En sus últimos años de vida, en una carta a la editora de su agencia literaria, Bernice Baumgarten, nuestro escritor pudo señalar al enviarle el manuscrito de su novela más apreciada, El largo adiós, que “si la disfrutas puedes escribir acción constante. Pero, ay, uno madura, uno se vuelve más complicado e inseguro, más interesado en los dilemas morales que en abrirle la cabeza a alguien”. Pensaba que debía ya dar paso a los autores más jóvenes del género negro. No le importaba, afirmaba, si el misterio era obvio. Lo que le interesaba decir en su nueva novela es que “en este corrupto mundo en que vivimos, cualquier persona que intenta ser honesta parece que al final es sentimental o idiota”, pero para él su obra de ficción quería cuidar de esa gente, ofrecerle una ruta de escape, otorgarle una sombra de justicia al menos.

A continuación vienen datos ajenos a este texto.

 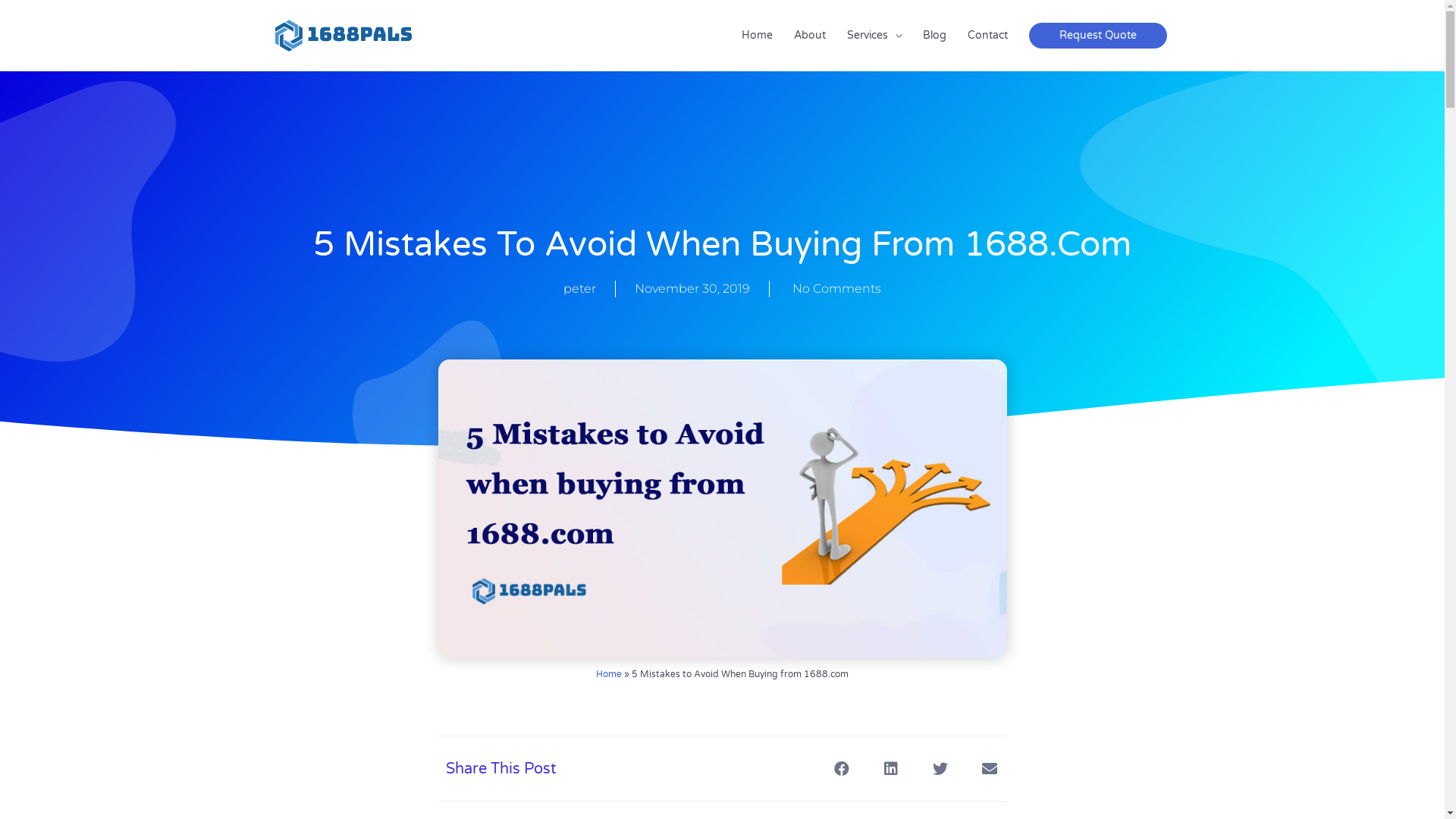 I want to click on 'Services', so click(x=874, y=34).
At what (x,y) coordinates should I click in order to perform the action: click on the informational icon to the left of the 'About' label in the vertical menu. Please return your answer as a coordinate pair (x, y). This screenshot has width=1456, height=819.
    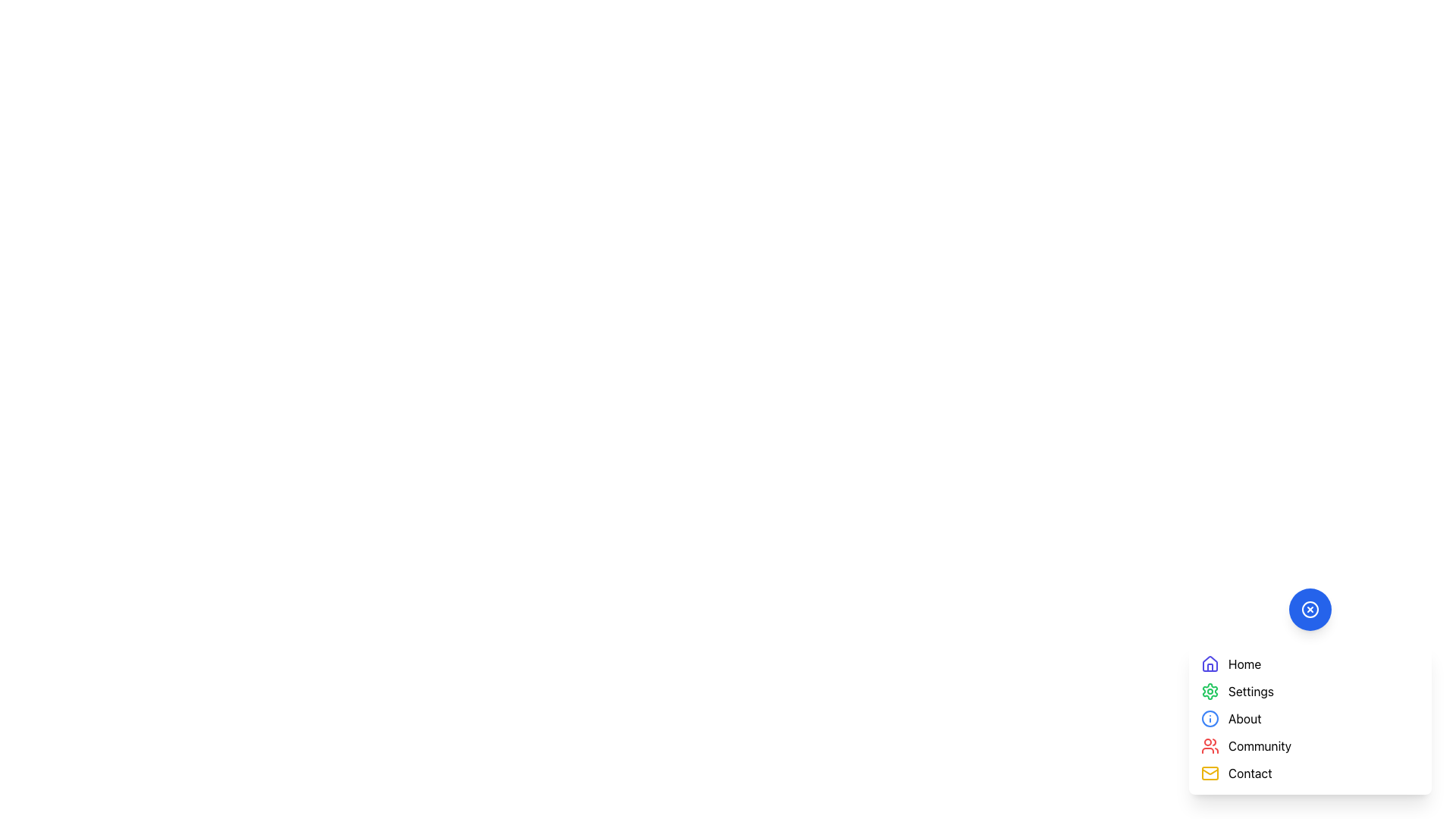
    Looking at the image, I should click on (1210, 718).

En febrero de 1959, unas semanas antes de morir, volvió a pensar en Philip Marlowe y dijo que él era “un hombre solitario, un hombre pobre, un hombre peligroso. Y aun así es un hombre simpático. Siempre está dispuesto, a cualquier hora y con cualquier persona, a llevar a cabo un trabajo inconveniente. Al parecer ése es su destino. Lo veo siempre en una calle solitaria, en habitaciones solitarias; perplejo, pero nunca derrotado”. Así también lo vieron sus lectores. Y así lo vemos nosotros, los hijos de ese detective privado en sus noches de vigilia, los herederos de esa urbe eterna y llena de trampas que era y sigue siendo Los Ángeles, los descendientes de esa humanidad en sus violentas depredaciones, en sus voraces moralejas, en sus vindicaciones y revanchas.